Recorded data:
*** Block opens ***

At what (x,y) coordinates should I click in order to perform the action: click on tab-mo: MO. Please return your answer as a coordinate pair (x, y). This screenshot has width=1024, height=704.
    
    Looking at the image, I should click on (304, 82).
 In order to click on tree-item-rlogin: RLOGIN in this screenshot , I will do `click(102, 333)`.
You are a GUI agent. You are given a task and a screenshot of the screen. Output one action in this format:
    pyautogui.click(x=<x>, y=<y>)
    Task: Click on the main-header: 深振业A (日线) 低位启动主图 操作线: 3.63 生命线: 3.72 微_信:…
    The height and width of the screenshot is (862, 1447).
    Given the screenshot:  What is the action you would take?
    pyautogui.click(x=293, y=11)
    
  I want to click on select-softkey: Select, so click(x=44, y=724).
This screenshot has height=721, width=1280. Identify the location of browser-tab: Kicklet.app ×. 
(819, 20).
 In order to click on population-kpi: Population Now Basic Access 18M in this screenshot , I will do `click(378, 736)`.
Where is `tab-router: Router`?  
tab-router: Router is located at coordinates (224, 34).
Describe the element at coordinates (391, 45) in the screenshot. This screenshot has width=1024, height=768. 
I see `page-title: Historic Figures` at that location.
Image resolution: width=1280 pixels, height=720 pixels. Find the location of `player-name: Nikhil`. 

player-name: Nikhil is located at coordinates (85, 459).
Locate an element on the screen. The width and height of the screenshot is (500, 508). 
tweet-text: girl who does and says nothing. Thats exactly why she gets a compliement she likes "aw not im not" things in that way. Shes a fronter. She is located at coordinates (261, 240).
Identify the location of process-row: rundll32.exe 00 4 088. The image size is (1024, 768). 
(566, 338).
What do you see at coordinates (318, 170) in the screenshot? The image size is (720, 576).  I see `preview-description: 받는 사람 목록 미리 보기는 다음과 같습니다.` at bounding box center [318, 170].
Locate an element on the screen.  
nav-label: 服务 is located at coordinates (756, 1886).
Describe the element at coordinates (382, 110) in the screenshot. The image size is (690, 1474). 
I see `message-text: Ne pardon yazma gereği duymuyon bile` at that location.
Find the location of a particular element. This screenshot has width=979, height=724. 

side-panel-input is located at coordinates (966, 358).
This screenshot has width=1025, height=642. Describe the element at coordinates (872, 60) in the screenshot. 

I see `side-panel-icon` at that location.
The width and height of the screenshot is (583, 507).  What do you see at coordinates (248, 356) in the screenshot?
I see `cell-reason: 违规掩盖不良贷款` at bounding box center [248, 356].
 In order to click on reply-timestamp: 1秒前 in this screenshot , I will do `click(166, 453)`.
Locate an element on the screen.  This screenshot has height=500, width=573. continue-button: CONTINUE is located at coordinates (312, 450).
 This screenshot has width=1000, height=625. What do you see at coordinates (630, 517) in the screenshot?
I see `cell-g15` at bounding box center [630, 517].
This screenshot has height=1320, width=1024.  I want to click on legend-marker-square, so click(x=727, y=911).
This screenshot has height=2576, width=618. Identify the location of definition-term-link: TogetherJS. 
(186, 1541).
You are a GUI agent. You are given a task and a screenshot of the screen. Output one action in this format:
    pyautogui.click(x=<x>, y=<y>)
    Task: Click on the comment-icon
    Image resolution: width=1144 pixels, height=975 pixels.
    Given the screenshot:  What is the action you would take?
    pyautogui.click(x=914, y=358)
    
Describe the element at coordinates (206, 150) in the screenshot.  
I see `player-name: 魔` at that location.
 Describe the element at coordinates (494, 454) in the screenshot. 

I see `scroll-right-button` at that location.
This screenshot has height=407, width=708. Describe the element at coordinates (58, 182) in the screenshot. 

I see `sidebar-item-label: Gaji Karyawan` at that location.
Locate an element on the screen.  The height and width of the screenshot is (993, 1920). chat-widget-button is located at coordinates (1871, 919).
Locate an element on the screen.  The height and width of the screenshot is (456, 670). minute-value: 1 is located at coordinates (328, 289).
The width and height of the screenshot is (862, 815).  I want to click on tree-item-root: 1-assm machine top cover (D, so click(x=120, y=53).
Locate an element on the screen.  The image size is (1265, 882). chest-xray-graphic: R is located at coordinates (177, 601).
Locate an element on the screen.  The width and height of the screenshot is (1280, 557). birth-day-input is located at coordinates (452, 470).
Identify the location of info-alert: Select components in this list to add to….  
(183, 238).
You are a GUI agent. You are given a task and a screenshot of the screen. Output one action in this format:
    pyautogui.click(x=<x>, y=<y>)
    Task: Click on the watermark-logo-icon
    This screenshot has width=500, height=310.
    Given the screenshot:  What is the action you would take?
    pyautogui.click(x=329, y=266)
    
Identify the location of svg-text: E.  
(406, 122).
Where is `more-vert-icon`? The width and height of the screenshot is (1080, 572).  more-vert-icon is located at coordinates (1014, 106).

*** Block closes ***

Exercise: Reproduce word for word the stretch of the records above from the line containing "coordinates (312, 450)." through the line containing "(186, 1541).".

Answer section:
Locate an element on the screen.  This screenshot has height=500, width=573. continue-button: CONTINUE is located at coordinates (312, 450).
 This screenshot has width=1000, height=625. What do you see at coordinates (630, 517) in the screenshot?
I see `cell-g15` at bounding box center [630, 517].
This screenshot has height=1320, width=1024.  I want to click on legend-marker-square, so click(x=727, y=911).
This screenshot has height=2576, width=618. Identify the location of definition-term-link: TogetherJS. 
(186, 1541).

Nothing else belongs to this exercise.